Dask has different prediction results between single GPU and multi GPUs

This question can refer to https://github.com/dmlc/xgboost/issues/7103.

Hi, I’m running the multi GPUs script from https://github.com/dmlc/xgboost/blob/master/demo/dask/sklearn_gpu_training.py.

I used my customized dataset and replace the X and y in the file, and run it with a single GPU and two GPUs.
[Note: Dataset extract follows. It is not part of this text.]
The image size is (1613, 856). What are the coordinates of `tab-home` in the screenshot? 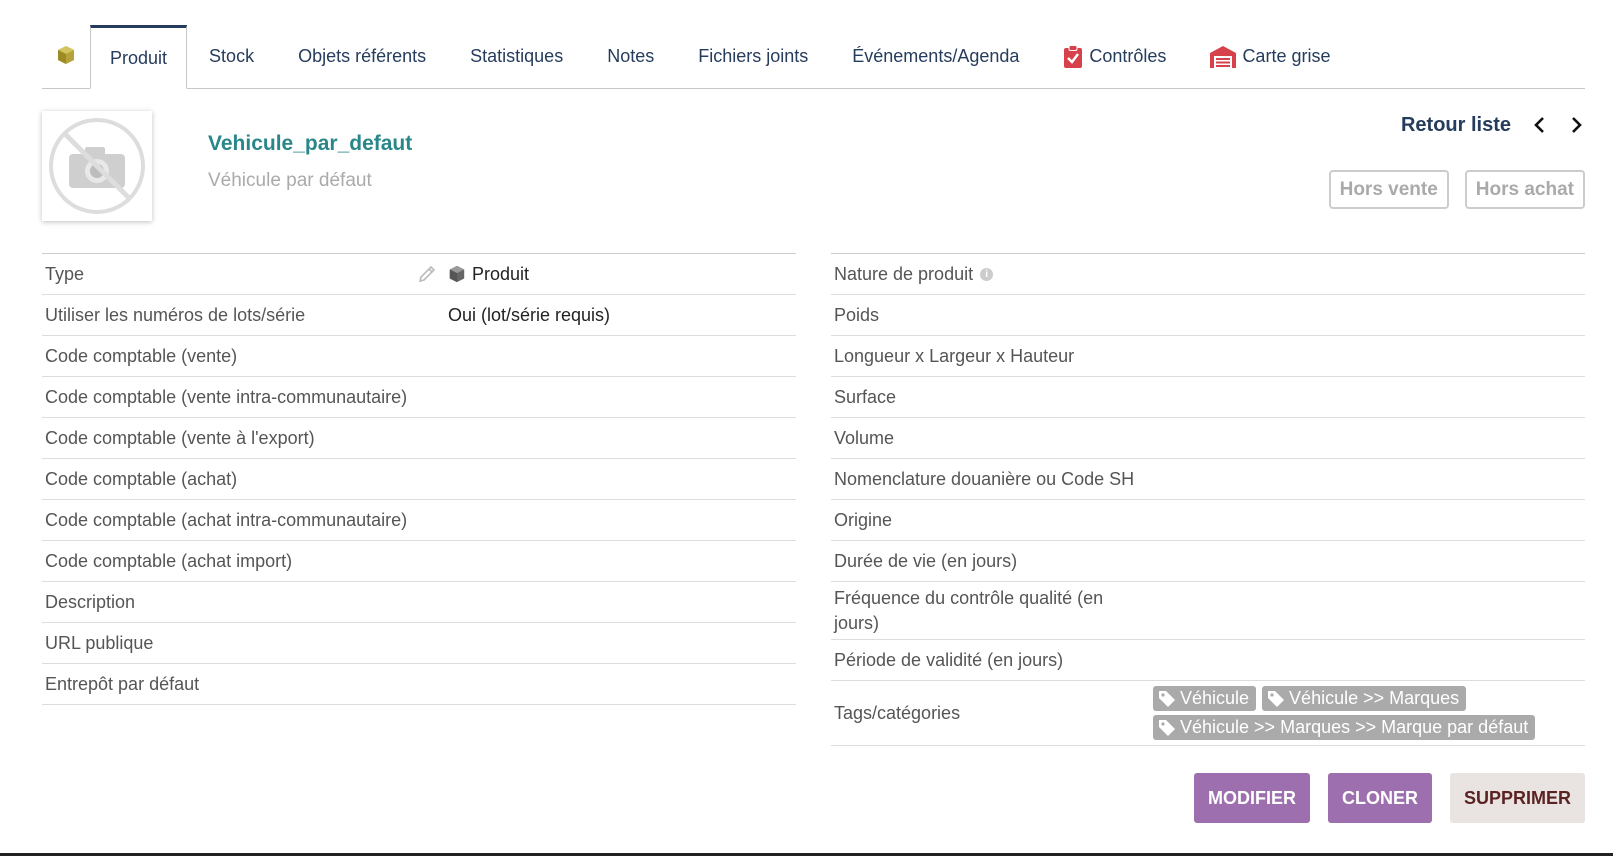 It's located at (66, 56).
However, I got different results when print(prediction.compute()).

Single GPU res:
Prediction: [-9.0414286e-04 -1.7836094e-03 -3.1796098e-03 ... 9.1552734e-05 -9.7769499e-04 -4.5228004e-04]

Evaluation history: {'validation_0': {'rmse': [0.351922, 0.247238, 0.174333, 0.123821, 0.08917, 0.065837, 0.050615, 0.041147, 0.035596, 0.032528, 0.030911, 0.030084, 0.029668, 0.029458, 0.029353, 0.0293, 0.029273, 0.029256, 0.029246, 0.029239, 0.029236, 0.029231, 0.029228, 0.029225, 0.029222, 0.029219, 0.029214, 0.029212, 0.029208, 0.029206, 0.029204, 0.029202, 0.0292, 0.029197, 0.029194, 0.02919, 0.029189, 0.029187, 0.029186, 0.029184, 0.029181, 0.029179, 0.029177, 0.029174, 0.029172, 0.029168, 0.029164, 0.029161, 0.029158, 0.029156, 0.029154, 0.029152, 0.029151, 0.029149, 0.029146, 0.029144, 0.02914, 0.029139, 0.029136, 0.029134, 0.029131, 0.029129, 0.029127, 0.029125, 0.029124, 0.029122, 0.029121, 0.029119, 0.029117, 0.029115, 0.029114, 0.029112, 0.029109, 0.029108, 0.029106, 0.029104, 0.029102, 0.029101, 0.0291, 0.029097, 0.029096, 0.029094, 0.029093, 0.029092, 0.02909, 0.029089, 0.029087, 0.029085, 0.029083, 0.029082, 0.02908, 0.029079, 0.029078, 0.029077, 0.029075, 0.029073, 0.029072, 0.029071, 0.029069, 0.029068]}}

Multi GPUs res:
Prediction: [-0.00647187 0.00055468 -0.00303644 ... 0.00143129 -0.0087744 -0.00789708]

Evaluation history: {'validation_0': {'rmse': [0.351922, 0.247238, 0.174333, 0.12382, 0.089169, 0.065837, 0.050617, 0.041149, 0.0356, 0.032532, 0.030914, 0.030088, 0.029671, 0.029462, 0.029358, 0.029304, 0.029275, 0.029259, 0.029251, 0.029244, 0.029239, 0.029235, 0.029229, 0.029224, 0.02922, 0.029216, 0.029214, 0.029211, 0.029205, 0.029203, 0.029201, 0.029199, 0.029197, 0.029194, 0.029192, , 0.029189, 0.029188, 0.029185, 0.029182, 0.029178, 0.029176, 0.029175, 0.029172, 0.02917, 0.029168, 0.029166, 0.029164, 0.029159, 0.029158, 0.029156, 0.029154, 0.029152, 0.02915, 0.029147, 0.029145, 0.029143, 0.029141, 0.029139, 0.029138, 0.029136, 0.029134, 0.029132, 0.02913, 0.029129, 0.029126, 0.029125, 0.029123, 0.029121, 0.029119, 0.029117, 0.029115, 0.029113, 0.029112, 0.029111, 0.029109, 0.029107, 0.029106, 0.029104, 0.029103, 0.029102, 0.029099, 0.029097, 0.029095, 0.029094, 0.029092, 0.029091, 0.029089, 0.029086, 0.029085, 0.029084, 0.029083, 0.029082, 0.02908, 0.029078, 0.029075, 0.029074, 0.029073, 0.029072, 0.02907, 0.029068]}}

The only difference is using one GPU or two GPUs controlled by CUDA_VISIBLE_DEVICES. Looks like the histories are matched but the predictions are totally different. Could anyone help me with this why the prediction results are totally different. Thanks!